Year 708 (DCCVIII) was a leap year starting on Sunday of the Julian calendar, the 708th year of the Common Era (CE) and Anno Domini (AD) designations, the 708th year of the 1st millennium, the 8th year of the 8th century, and the 9th year of the 700s decade. The denomination 708 for this year has been used since the early medieval period, when the Anno Domini calendar era became the prevalent method in Europe for naming years.

== Events ==

=== By place ===
==== Byzantine Empire ====
- Arab–Byzantine War: The Umayyads under Maslamah ibn Abd al-Malik capture and sack the Byzantine city of Tyana (Cappadocia) after a prolonged siege, and following a victory over a Byzantine relief army. Maslamah also leads another expedition in the summer, raiding and conquering Amorium (modern Turkey).

==== Europe ====
- Battle of Anchialus: A Byzantine expeditionary force under Emperor Justinian II is defeated near the seaside city of Anchialus, on the Black Sea Coast.
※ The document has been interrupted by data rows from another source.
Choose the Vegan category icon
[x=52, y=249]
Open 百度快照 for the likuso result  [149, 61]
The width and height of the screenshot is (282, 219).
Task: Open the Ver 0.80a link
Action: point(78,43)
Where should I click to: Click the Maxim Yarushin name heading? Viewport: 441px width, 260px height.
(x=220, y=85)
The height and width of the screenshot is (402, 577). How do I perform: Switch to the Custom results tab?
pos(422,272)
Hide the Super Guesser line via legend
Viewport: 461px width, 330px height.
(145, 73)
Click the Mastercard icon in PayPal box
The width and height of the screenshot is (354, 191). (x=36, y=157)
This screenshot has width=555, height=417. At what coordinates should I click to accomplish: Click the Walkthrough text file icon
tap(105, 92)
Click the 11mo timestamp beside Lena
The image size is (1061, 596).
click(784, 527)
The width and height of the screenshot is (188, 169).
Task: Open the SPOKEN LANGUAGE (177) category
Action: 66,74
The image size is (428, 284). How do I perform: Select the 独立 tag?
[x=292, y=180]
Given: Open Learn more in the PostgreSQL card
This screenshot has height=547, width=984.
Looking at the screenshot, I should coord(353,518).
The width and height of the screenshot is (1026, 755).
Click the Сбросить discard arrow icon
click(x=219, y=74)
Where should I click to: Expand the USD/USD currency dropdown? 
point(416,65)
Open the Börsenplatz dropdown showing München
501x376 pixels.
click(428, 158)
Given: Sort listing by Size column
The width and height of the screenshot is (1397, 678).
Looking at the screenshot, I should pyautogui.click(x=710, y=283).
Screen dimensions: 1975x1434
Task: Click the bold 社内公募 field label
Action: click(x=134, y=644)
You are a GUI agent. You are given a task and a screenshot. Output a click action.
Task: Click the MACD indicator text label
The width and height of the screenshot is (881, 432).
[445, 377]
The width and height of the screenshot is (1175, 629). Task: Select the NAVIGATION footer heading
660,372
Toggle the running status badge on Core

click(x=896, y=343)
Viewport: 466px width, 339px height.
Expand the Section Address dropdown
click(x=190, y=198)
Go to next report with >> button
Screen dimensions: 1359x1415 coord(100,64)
The Byzantines are overwhelmed by a surprise attack of Bulgarian cavalry, led by Tervel. Justinian manages to reach the fortress, and escapes to Constantinople on a ship.

==== Asia ====
- Nazaktar Khan, a Turk Shahi prince in alliance with the Tibetan Empire, captures Bactria from the Umayyads.
- August 29 - Copper coins are minted in Japan for the first time (Traditional Japanese date: August 10, 708).

=== By topic ===
==== Medicine ====
- Tea drinking gains popularity among the Chinese. It is also valued for its alleged medicinal values (approximate date).

==== Religion ====
- January 15 - Pope Sisinnius succeeds Pope John VII as the 87th pope.
- March 25 - Pope Constantine I succeeds Pope Sisinnius as the 88th pope.
- Island Mont Tombe is dedicated to Michael and renamed Mont Saint-Michel.

== Births ==
- Theudoald, mayor of the palace of Austrasia (or 707)
- Yuthog Yontan Gonpo, Tibetan high priest (lama) (d. 833)

== Deaths ==
- February 4 - Sisinnius, pope of the Catholic Church
- June 5 - Jacob of Edessa, Syriac writer
- Abd-Allah ibn Ibadh, Muslim jurist and imam
- Drogo, duke of Champagne (b. 670)
- Julian II the Roman, Syriac Orthodox Patriarch of Antioch.